Camden’s new claim accuses Dranoff and his companies of fraud, breach of contract, civil conspiracy, and other counts.

The city claims that Victor Urban Development neglected for more than 14 years to provide annual reports on the Victor project’s financial performance, as it had agreed to do under the terms of its 2002 deal to document excess profits owed to the city.

Victor Urban Development released a financial report covering 2002 through 2017 in March, shortly before Dranoff asked Camden officials to transfer the Victor tax deal to Aimco, but the documents included no excess net-profit calculations, prompting the city to declare the developer in default of its agreement, according to the lawsuit.

Based on subsequent financial disclosures by the developer, Camden officials deduced that excess profits owed the city were instead being retained by another Dranoff-controlled entity, Victor Associates LP, which was listed as Victor Urban Development’s tenant on a ground lease at the site, according to the suit.

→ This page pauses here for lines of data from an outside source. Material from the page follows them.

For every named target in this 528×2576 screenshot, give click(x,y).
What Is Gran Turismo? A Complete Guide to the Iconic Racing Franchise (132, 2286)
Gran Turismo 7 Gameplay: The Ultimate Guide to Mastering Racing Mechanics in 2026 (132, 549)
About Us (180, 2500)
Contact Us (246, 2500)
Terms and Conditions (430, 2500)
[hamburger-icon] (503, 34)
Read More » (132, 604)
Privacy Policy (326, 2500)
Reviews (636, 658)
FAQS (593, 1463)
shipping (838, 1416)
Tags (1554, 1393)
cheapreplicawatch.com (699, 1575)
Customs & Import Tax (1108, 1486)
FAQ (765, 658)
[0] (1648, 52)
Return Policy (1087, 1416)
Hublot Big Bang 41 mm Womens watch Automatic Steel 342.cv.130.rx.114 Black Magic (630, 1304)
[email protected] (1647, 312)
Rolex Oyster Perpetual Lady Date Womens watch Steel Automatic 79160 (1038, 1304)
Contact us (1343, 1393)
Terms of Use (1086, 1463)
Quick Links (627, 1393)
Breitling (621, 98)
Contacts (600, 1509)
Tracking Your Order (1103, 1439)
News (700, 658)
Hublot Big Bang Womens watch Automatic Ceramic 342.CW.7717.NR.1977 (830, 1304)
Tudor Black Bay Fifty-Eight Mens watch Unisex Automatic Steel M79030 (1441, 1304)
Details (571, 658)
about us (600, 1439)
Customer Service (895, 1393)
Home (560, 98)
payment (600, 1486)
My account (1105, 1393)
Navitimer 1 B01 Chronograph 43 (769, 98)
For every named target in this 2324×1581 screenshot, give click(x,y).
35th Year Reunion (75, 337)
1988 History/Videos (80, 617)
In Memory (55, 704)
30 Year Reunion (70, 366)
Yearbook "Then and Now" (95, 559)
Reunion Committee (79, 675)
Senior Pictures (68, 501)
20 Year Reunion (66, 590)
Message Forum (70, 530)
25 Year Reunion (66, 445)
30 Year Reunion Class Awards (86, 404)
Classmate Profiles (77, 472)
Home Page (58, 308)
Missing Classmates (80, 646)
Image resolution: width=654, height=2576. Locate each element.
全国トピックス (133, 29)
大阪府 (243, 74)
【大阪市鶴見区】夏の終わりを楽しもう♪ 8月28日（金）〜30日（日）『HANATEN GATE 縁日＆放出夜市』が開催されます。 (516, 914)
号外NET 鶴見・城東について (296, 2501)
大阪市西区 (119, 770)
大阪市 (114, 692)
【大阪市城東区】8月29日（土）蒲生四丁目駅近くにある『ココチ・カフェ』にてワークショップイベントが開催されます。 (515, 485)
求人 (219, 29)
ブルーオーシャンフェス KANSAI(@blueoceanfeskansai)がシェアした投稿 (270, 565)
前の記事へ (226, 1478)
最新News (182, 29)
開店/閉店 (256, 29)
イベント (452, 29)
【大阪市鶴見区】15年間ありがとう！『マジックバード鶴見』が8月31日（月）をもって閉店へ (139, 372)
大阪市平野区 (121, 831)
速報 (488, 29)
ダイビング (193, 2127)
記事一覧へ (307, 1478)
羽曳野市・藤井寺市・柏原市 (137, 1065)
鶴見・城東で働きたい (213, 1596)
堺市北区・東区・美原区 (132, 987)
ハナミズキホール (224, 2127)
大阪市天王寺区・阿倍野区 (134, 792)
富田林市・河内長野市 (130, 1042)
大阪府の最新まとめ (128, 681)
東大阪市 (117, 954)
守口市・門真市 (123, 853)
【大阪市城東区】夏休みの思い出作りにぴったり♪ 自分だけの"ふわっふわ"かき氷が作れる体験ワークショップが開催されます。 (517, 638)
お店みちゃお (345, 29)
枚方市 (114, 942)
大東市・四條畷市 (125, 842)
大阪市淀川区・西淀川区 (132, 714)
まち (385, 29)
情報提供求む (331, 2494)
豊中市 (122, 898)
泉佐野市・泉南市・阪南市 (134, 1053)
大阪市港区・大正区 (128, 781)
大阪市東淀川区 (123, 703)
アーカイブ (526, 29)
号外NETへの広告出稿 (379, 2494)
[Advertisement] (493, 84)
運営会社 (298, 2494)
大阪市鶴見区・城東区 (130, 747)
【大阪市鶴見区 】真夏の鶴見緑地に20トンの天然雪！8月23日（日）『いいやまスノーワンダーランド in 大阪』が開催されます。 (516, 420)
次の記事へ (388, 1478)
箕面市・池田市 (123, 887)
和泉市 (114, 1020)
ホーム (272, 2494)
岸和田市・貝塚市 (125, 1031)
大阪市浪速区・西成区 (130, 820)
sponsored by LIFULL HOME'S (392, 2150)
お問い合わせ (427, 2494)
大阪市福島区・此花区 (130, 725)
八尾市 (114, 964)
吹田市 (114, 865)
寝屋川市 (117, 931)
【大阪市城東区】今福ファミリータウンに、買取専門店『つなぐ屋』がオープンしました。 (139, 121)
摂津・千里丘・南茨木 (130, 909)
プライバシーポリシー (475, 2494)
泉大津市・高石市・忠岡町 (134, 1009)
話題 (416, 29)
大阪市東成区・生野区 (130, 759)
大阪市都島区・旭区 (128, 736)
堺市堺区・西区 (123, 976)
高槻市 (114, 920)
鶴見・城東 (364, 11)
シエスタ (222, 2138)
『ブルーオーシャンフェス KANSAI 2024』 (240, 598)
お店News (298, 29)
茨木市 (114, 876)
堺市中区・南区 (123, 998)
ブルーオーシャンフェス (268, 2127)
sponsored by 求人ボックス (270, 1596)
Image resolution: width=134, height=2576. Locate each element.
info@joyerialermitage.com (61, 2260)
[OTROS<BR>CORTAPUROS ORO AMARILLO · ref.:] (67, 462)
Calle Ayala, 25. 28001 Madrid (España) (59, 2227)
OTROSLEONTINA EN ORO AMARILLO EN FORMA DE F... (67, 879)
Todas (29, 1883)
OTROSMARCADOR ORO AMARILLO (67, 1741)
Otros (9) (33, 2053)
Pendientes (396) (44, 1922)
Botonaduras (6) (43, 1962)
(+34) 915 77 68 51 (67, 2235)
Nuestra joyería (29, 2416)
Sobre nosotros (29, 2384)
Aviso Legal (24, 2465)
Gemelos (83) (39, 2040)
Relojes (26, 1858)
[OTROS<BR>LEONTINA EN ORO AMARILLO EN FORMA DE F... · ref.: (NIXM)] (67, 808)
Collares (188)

A financial consultant for the city calculated that $9 million had been unjustly withheld, William M. Tambussi, a lawyer for Camden, said in an interview.

Camden also accuses Dranoff in its suit of stymieing the revitalization of a nearby vacant building known as Radio Lofts, which also had been part of the RCA Victor plant complex on the Delaware River waterfront, by clinging to redevelopment rights to the property that the city believes have lapsed.

The city would like to offer the building for redevelopment into some commercial use that could qualify for New Jersey tax breaks for job-creating projects, but Dranoff has held the building “hostage” by asserting his redevelopment rights to pressure officials into processing the tax-break transfer, according to the suit.

“The defendants have attempted to use valuable city property as leverage to pressure the city’s administration into complying with their demands,” Tambussi wrote in the complaint. Camden now seeks “to obtain legal relief — and substantial revenue — to which the city taxpayers are contractually and lawfully entitled.”

In his company’s statement, Dranoff said he “has met every obligation to the City over the past 14 years, paying over $2.8 million in taxes.”

“The idea that we received ‘excess profits’ is false and malicious," he said. "The city has no appreciation for the work I’ve done to revitalize the community and their vindictive actions will only undermine redevelopment efforts going forward.”